Por Julio Ricardo Castaño Rueda
Sociedad Mariológica Colombiana
“…Simeón les bendijo y dijo a
María, su madre: ‘Este está puesto para caída y elevación de muchos en Israel’...”
(Lc 2, 34).
La Candelaria es la conmemoración de la presentación del Niño Jesús y la
purificación de la Virgen en el templo de Jerusalén. El doble acontecimiento
guarda un misterio que la modernidad olvida o mutila. Esa memoria de la Iglesia
obliga a la feligresía a preguntarse: ¿quién lo presentó?” Porque esa acción,
que cumplía con la voluntad del Altísimo, necesitaba un sujeto oferente. El
acudiente de ese privilegio es María, la Madre de Dios. La razón es la santa
obediencia a la Ley. La responsable acató con humildad lo establecido por la
cultura religiosa judía y llevó al recién nacido ante el altar.
“Cuando se cumplieron los días de
la purificación de ellos, según la Ley de Moisés, llevaron a Jesús a Jerusalén
para presentarle al Señor, como está escrito en la Ley del Señor: Todo varón
primogénito será consagrado al Señor”. (Lc 2, 22-23).
La actividad de trasladar al Mesías hasta el santuario fue puramente
maternal sin descuidar el apoyo de san José, padre legal. La Sagrada Familia
respondió indivisible a la ceremonia de la depuración. Sin embargo, la cualidad
del acto único, común a Cristo y a su Madre, pareciera, para algunos fieles,
que llevara caminos distintos o al menos paralelos.

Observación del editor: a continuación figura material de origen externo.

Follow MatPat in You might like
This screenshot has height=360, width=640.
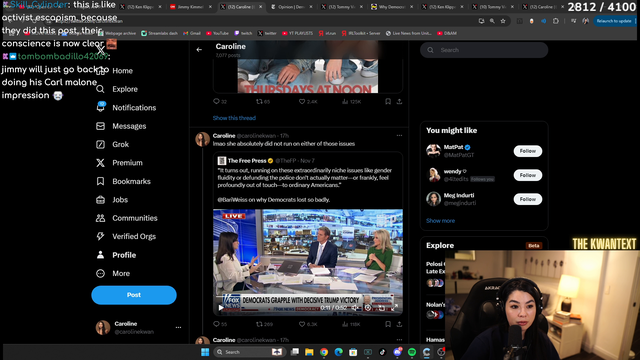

La advocación de Nuestra Señora de la Candelaria se convierte en un olvido
litúrgico porque la homilética hace un profundo énfasis en el encuentro del
Señor, como lo llamaron los griegos. La
costumbre se convierte en error y la escuela mariana del Nazareno, fundamento
del cristianismo, obtiene fisuras en las devociones propias de la piedad nacional
porque se piensa en dos momentos diferentes: uno enraizado en las actividades
del folclor (ceremonial, procesión y bendición de las candelas) y el otro narrado
por el Evangelio.
Las Sagradas Escritura enseñan que Jesús fue presentado a su Padre mientras
permanecía en los brazos de su Madre Santísima. Ella aceptó la oblación del
Hijo mediante la profecía de Simeón: “¡Y a ti misma una espada te atravesará el
alma!” (Lc 2,35).
“En efecto, del mismo modo que la Virgen Madre de Dios tomó en sus brazos
la luz verdadera y la comunicó a los que yacían en tinieblas, así también
nosotros, iluminados por él y llevando en nuestras manos una luz visible para
todos, apresurémonos a salir al encuentro de aquel que es la luz verdadera”. (Cf.
San Sofronio, obispo, Sermón 3, sobre el Hypapanté,
6. 7: PG 87, 3, 3291-3293).
La consagración del Verbo, principio generoso del sacrificio salvífico en
la cruz, está unida magníficamente a la mujer cooperadora cuya misericordiosa
misión es la de interceder, función corredentora.
“Ofrece a tu hijo, Virgen santa, y presenta al Señor el fruto bendito de tu
vientre (Lc 1,42). Ofrece para nuestra reconciliación a la víctima santa que le
agrada a Dios. Dios aceptará sin duda alguna esta ofrenda nueva, esta víctima
de gran precio, sobre quien él mismo dijo: «éste es mi Hijo amado; en quien me
complazco» (Mt 3,17). (Cf. San Bernardo,
monje y doctor de la Iglesia. Sermón: ofrenda nueva y eterna).
La Reina de los Mártires, portadora de Cristo, no debería estar ausente de
la conciencia evangelizada de sus devotos porque los primeros 40 días del
Salvador tienen el servicio fulgurante de su delicada sumisión. La Inmaculada
se mantuvo fiel a las palabras del hombre, justo y piadoso. Él le anunció la
sangrienta inmolación de su primogénito. Ella iluminó con su suplicio estoico
aquel culto sagrado, revelación a la humanidad del Redentor, luz para las
naciones.
Presentar el Niño Dios a su Padre y purificar a la Purísima, dos signos de humildad profunda al someterse a la ley mosaica.